Your Opinion: Pseudoscience sources used to deny climate change

Jenny Smith

Jefferson City

Dear Editor:

There is a persistent climate denier that is a frequent writer to this paper. He references sources that he finds at a website called Climate Depot. Here is a short sampling of "information" you can find at this site: Polar Bears are doing fine. Carbon Dioxide increases are good for us. Severe weather is on the decline. Plastic bags help the environment. Methane is OK because it doesn't reach the atmosphere. None of these statements can be supported by reliable scientific data.

A nonpartisan fact-checking site "Media-bias/Fact Check" whose mission it is to expose deceptive news practices rates the Climate Depot site as pseudoscience, promoting climate denial propaganda and using unreliable and non-peer reviewed sources. The articles at Climate Depot are mostly opinion-based and opposed to the consensus of science. The sources are overtly biased. The graphs they post trying to make a climate denial point often don't show a credit or source of the graph.

The Media bias/fact Check site reports that, "Overall, we rate the Climate Depot as a pseudoscience source based on promotion of human influenced climate denialism propaganda and use of poor sources who have failed numerous fact checks."

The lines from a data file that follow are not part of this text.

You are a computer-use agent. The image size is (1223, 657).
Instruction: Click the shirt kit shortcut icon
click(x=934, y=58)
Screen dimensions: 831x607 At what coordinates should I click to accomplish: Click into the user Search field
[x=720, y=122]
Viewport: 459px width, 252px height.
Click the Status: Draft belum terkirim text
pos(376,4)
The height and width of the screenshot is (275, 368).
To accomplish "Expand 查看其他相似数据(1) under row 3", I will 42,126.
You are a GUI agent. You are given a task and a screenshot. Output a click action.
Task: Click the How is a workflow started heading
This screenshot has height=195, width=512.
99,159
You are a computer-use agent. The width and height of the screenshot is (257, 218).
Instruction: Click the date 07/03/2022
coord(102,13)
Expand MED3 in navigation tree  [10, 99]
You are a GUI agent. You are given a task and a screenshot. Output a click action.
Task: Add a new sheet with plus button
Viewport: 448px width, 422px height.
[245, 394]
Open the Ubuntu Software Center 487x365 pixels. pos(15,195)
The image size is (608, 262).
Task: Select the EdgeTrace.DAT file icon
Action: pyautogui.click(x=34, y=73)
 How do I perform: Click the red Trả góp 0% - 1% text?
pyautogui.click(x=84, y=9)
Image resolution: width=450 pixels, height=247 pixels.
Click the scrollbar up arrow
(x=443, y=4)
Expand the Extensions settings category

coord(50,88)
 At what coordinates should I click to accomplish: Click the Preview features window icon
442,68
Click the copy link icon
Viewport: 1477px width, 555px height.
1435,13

The best sites for getting undoctored climate facts are the National Aeronautics and Space Administration (NASA), the National Oceanic and Atmospheric Administration (NOAA) and the Environmental Protection Agency (EPA). Many of the scientists at these agencies have only one agenda: collecting data. They don't get more pay if they their data supports a corporation's bottom line or a government's agenda. They are neutral arbiters of the facts.

Climate Depot is funded by CFACT which receives much of its funding from Exxon-Mobil. Do you think a fuel company would have an agenda? You can bet they do.

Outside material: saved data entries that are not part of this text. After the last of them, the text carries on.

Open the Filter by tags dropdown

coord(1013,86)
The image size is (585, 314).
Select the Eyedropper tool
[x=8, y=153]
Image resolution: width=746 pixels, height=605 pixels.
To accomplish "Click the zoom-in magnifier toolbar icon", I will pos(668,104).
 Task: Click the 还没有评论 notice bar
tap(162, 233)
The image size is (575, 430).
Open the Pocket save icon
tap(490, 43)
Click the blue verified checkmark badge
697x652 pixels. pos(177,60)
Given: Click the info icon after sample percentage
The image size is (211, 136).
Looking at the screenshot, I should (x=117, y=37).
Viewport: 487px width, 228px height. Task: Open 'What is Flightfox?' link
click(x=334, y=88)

There are other fact-checking sites where you can check the veracity of the news you read: Snopes, Politifact, FactCheck.org, TruthorFiction.org and others. These sites expose both left-wing and right-wing misinformation. There is no reason to just accept something you read as fact, especially opinion pieces. It takes five minutes.

Writers to this paper do a great disservice by dispensing misinformation. Readers should make the effort to check the facts they read in these letters. We can't believe everything we read, without question simply because it aligns with our politics.